All nodes on the network support source tracing and DeviceA is the fault source.
When DeviceA purges an IGP packet, it floods a source tracing packet that carries DeviceA information and brief information about the IGP packet. Then the source tracing packet is flooded on the network hop by hop. After the fault occurs, maintenance personnel can log in to any node on the network to locate DeviceA, which keeps sending purge LSPs, and isolate DeviceA from the network.
Scenario where source tracing-incapable nodes are not isolated from source tracing-capable nodes
Assume that all devices except DeviceC support source tracing and DeviceA is the fault source. In this case, the PS-PDU can be flooded on the entire network, and the fault source can be accurately located. Figure 2 shows the networking.
When DeviceA purges an LSP, it generates a PS-PDU that carries its information and brief information about the purged LSP and sends the purge LSP and PS-PDU to DeviceB. When DeviceB and DeviceE negotiate the source tracing capability with DeviceC, they find that DeviceC does not support source tracing. After DeviceB receives the PS-PDU from DeviceA, DeviceB sends the packet to DeviceD, but not to DeviceC. After receiving the purge LSP from DeviceC, DeviceE finds that DeviceC does not support source tracing and then generates a PS-PDU which carries information about the advertisement source (DeviceE), purge source (DeviceC), and the purged LSP, and floods the PS-PDU on the network.
After the fault occurs, maintenance personnel can log in to any node on the network except DeviceC to locate the faulty node. Two possible faulty nodes can be located in this case: DeviceA and DeviceC, and they both sends the same purge LSP. In this case, DeviceA takes precedence over DeviceC when the maintenance personnel determine the most possible faulty source. After DeviceA is isolated, the network recovers. Then the possibility that DeviceC is the faulty node is ruled out.
Scenario where source tracing-incapable nodes are isolated from source tracing-capable nodes
Assume that all devices except DeviceC and DeviceD support source tracing and DeviceA is the fault source. In this case, the PS-PDU cannot be flooded on the entire network. The fault source locating is complicated. Figure 3 shows the networking.
When DeviceA purges an IS-IS LSP, it floods a PS-PDU that carries node A information and brief information about the LSP. However, the PS-PDU can only reach DeviceB because DeviceC and DeviceD do not support IS-IS purge LSP source tracing.
During source tracing capability negotiation, DeviceE and DeviceF find that DeviceC and DeviceD do not support source tracing, respectively.

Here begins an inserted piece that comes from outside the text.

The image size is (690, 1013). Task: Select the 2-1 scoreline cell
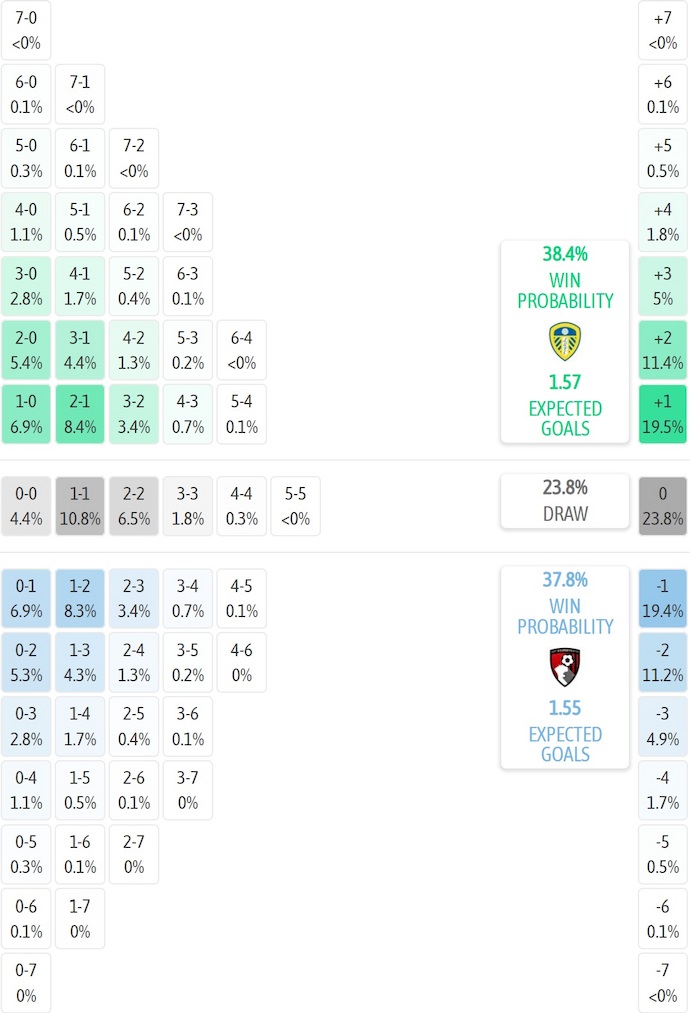[80, 414]
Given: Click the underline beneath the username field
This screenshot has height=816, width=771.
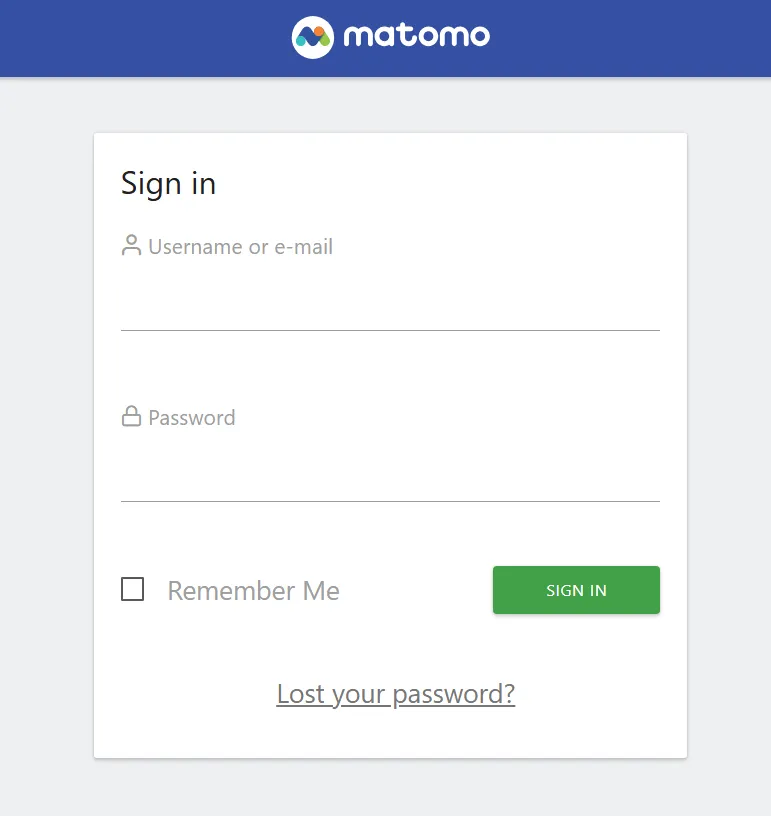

After receiving the purge LSP from DeviceC, DeviceE generates and floods a PS-PDU on behalf of DeviceC. Similarly, after receiving the purge LSP from DeviceD, DeviceF generates and floods a PS-PDU on behalf of DeviceD.
After the fault occurs, maintenance personnel can locate the fault source (DeviceA) directly if they log in to DeviceA or DeviceB. After DeviceA is isolated, the network recovers. However, if the personnel log in to DeviceE, DeviceF, DeviceG, or DeviceH, they will find that DeviceE claims DeviceC to be the fault source and DeviceF claims DeviceD to be the fault source. If the personnel then log in to DeviceC or DeviceD, they will find that the purge LSP was sent by DeviceB, and was not generated by DeviceC or DeviceD. If the personnel then log in to DeviceB, they will determine that DeviceA is the fault source. After DeviceA is isolated, the network recovers.